Relatively simple to implement.

Scales to large data sets.

Guarantees convergence.

Can warm-start the positions of centroids.

Generalizes to clusters of different shapes and sizes, such as elliptical clusters.

### k-means Generalization

What happens when clusters are of different densities and sizes? Look at Figure 1. Compare the intuitive clusters on the left side with the clusters actually found by k-means on the right side. The comparison shows how k-means can stumble on certain datasets.

To cluster naturally imbalanced clusters like the ones shown in Figure 1, you can adapt (generalize) k-means. In Figure 2, the lines show the cluster boundaries after generalizing k-means as:

• Left plot: No generalization, resulting in a non-intuitive cluster boundary.
• Center plot: Allow different cluster widths, resulting in more intuitive clusters of different sizes.
• Right plot: Besides different cluster widths, allow different widths per dimension, resulting in elliptical instead of spherical clusters, improving the result.

While this course doesn't dive into how to generalize k-means, remember that the ease of modifying k-means is another reason why it's powerful. For information on generalizing k-means, see Clustering – K-means Gaussian mixture models by Carlos Guestrin from Carnegie Mellon University.

Choosing $$k$$ manually.

Use the “Loss vs. Clusters” plot to find the optimal (k), as discussed in Interpret Results.

Being dependent on initial values.

For a low $$k$$, you can mitigate this dependence by running k-means several times with different initial values and picking the best result. As $$k$$ increases, you need advanced versions of k-means to pick better values of the initial centroids (called k-means seeding). For a full discussion of k- means seeding see, A Comparative Study of Efficient Initialization Methods for the K-Means Clustering Algorithm by M. Emre Celebi, Hassan A. Kingravi, Patricio A. Vela.

Clustering data of varying sizes and density.

k-means has trouble clustering data where clusters are of varying sizes and density. To cluster such data, you need to generalize k-means as described in the Advantages section.

Clustering outliers.

Centroids can be dragged by outliers, or outliers might get their own cluster instead of being ignored. Consider removing or clipping outliers before clustering.

Scaling with number of dimensions.

As the number of dimensions increases, a distance-based similarity measure converges to a constant value between any given examples. Reduce dimensionality either by using PCA on the feature data, or by using “spectral clustering” to modify the clustering algorithm as explained below.

### Curse of Dimensionality and Spectral Clustering

These plots show how the ratio of the standard deviation to the mean of distance between examples decreases as the number of dimensions increases. This convergence means k-means becomes less effective at distinguishing between examples.

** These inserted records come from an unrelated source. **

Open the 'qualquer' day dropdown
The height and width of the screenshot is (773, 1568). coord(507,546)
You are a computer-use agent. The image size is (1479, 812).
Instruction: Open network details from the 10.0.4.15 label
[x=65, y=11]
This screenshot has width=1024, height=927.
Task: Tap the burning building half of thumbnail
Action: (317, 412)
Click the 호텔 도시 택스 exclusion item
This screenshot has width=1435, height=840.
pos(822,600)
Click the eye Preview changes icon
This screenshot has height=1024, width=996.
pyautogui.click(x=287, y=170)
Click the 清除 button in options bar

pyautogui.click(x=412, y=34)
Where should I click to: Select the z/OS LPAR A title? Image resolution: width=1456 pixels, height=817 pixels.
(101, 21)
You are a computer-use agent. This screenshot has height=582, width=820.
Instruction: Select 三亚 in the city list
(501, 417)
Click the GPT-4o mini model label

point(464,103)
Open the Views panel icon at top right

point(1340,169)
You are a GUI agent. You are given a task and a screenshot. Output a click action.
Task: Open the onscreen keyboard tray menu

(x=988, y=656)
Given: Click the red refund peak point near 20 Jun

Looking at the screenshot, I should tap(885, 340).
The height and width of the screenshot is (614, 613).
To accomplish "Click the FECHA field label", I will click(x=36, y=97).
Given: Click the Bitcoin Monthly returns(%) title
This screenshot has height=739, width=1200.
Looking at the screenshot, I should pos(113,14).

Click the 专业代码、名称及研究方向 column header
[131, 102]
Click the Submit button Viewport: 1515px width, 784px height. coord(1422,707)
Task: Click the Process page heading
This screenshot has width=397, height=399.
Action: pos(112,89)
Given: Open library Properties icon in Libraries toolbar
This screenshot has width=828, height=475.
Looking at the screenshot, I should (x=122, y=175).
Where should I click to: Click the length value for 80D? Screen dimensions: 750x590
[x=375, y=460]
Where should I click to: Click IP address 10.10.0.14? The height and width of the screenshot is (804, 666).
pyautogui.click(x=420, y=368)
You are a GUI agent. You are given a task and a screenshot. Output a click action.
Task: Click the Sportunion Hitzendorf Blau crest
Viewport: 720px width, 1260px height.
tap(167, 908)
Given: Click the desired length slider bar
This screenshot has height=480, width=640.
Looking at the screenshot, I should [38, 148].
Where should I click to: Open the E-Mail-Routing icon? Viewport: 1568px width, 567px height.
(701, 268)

This negative consequence of high-dimensional data is called the curse of dimensionality.

Spectral clustering avoids the curse of dimensionality by adding a pre-clustering step to your algorithm:

1. Reduce the dimensionality of feature data by using PCA.
2. Project all data points into the lower-dimensional subspace.
3. Cluster the data in this subspace by using your chosen algorithm.

Therefore, spectral clustering is not a separate clustering algorithm but a pre- clustering step that you can use with any clustering algorithm. The details of spectral clustering are complicated. See A Tutorial on Spectral Clustering by Ulrike von Luxburg.